**Exercise objective**: In the data below, the answer is the run of lines from the line containing "This screenshot has" through the line containing "You are a computer-use", both included; print it exactly and nothing else.

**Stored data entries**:
● ● ●

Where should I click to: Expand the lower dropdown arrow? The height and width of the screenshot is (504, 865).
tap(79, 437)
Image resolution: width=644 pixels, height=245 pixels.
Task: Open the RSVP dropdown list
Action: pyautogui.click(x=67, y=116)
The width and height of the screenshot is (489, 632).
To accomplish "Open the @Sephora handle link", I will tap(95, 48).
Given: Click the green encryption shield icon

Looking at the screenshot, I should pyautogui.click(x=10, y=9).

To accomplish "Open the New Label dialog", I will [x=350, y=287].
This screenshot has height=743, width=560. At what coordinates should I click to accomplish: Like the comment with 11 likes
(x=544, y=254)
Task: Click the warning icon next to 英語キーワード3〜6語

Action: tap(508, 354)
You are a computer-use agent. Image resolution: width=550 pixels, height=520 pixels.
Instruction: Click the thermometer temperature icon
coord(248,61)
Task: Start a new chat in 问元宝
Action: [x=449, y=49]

● ● ●

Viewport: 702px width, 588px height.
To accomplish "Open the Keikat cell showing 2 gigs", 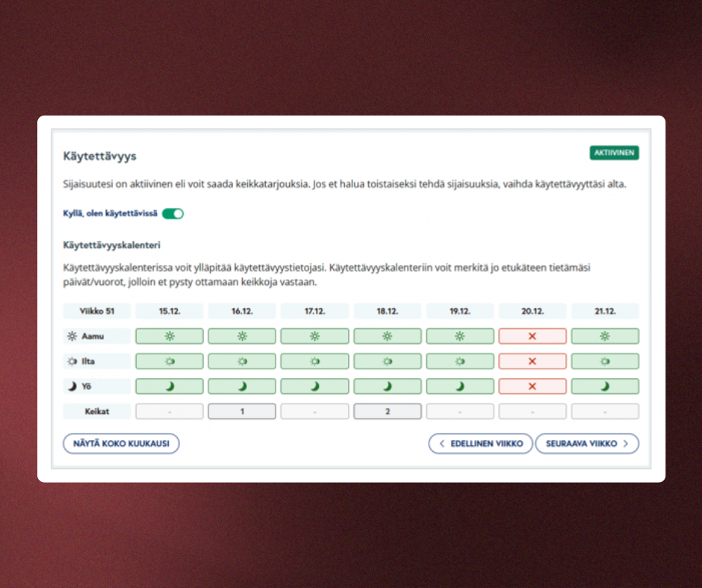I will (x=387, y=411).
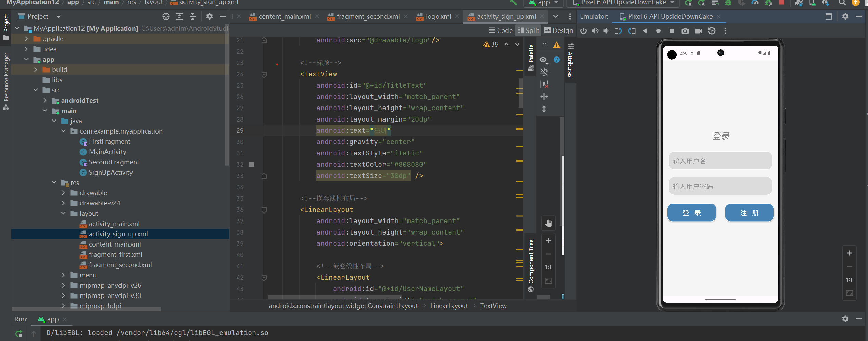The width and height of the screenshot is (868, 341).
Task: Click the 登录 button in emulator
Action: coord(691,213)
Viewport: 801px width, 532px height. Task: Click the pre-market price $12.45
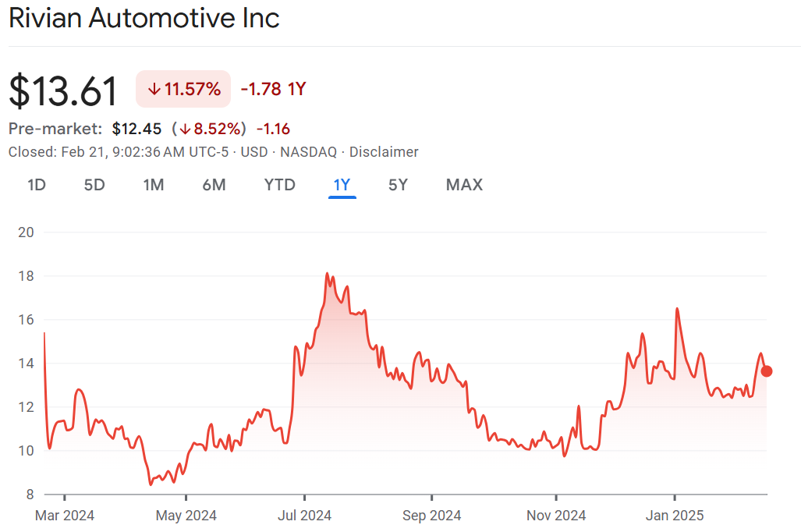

● ● ●

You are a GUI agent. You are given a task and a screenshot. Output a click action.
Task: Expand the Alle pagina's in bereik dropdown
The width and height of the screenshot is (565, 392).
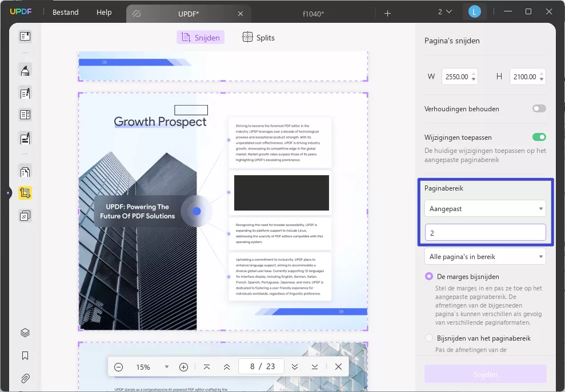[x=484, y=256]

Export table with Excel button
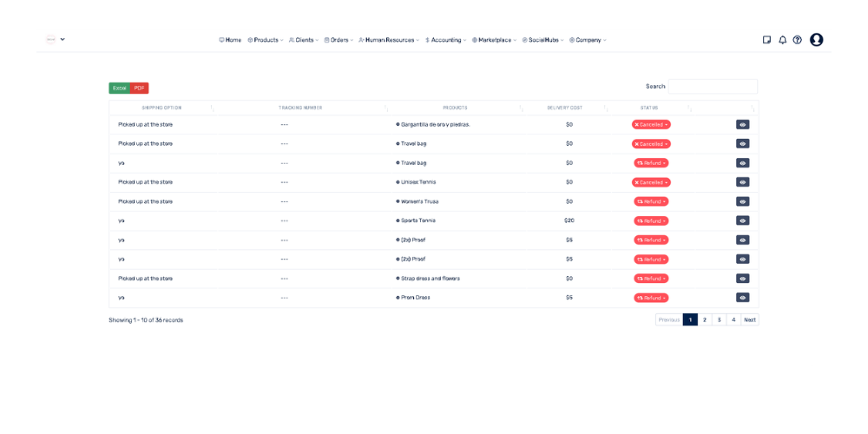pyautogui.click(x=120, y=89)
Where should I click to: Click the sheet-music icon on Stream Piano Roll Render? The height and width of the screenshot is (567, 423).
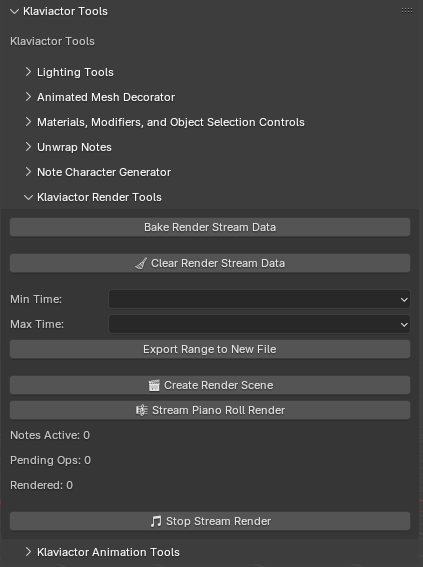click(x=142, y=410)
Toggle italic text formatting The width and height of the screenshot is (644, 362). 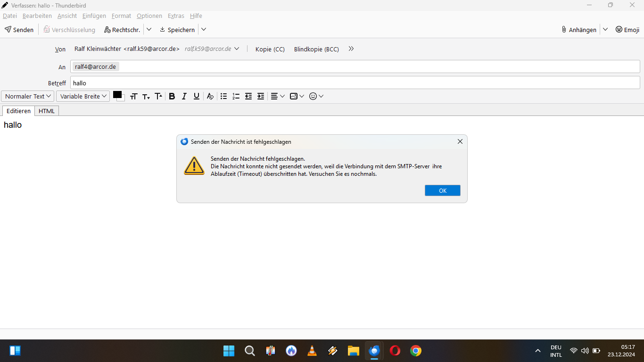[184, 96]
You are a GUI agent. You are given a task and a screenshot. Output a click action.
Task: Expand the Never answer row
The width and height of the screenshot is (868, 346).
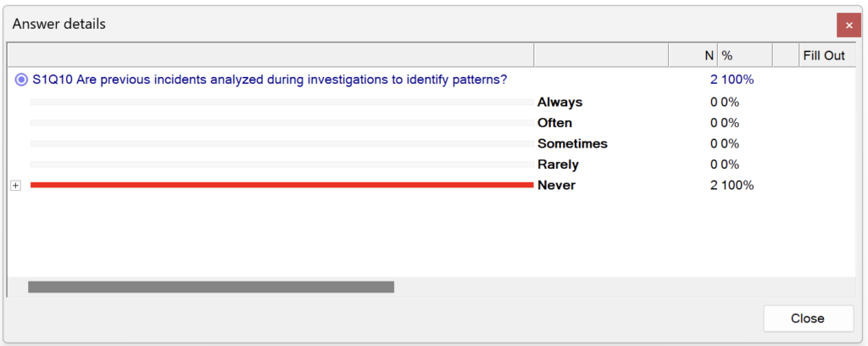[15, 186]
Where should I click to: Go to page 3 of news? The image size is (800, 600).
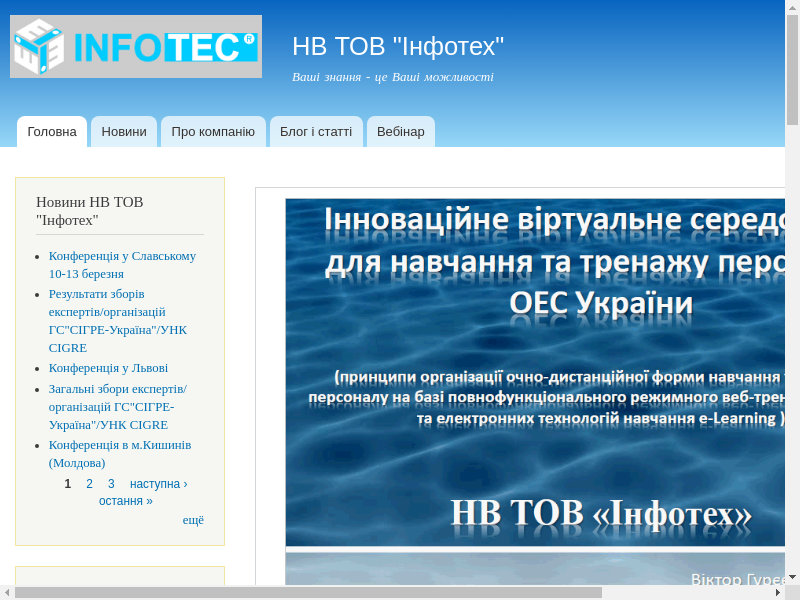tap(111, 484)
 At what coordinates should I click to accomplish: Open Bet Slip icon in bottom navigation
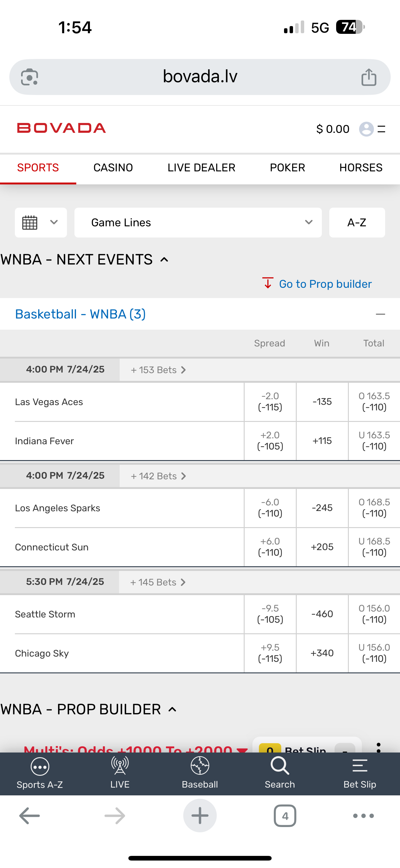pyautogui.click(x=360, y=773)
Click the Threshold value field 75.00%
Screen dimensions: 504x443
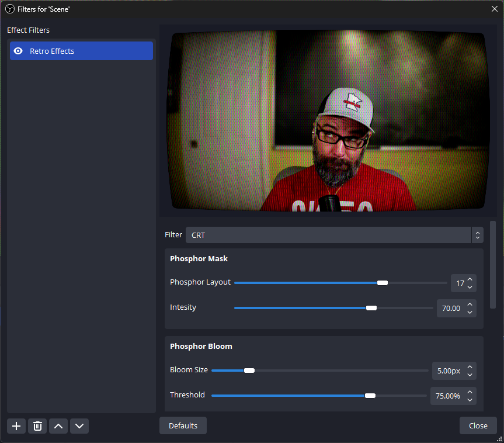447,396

● ● ●

**Finished task**:
This screenshot has height=743, width=560. At what coordinates should I click to accomplish: Like the comment with 11 likes
(x=544, y=254)
Task: Click the warning icon next to 英語キーワード3〜6語

Action: tap(508, 354)
You are a computer-use agent. Image resolution: width=550 pixels, height=520 pixels.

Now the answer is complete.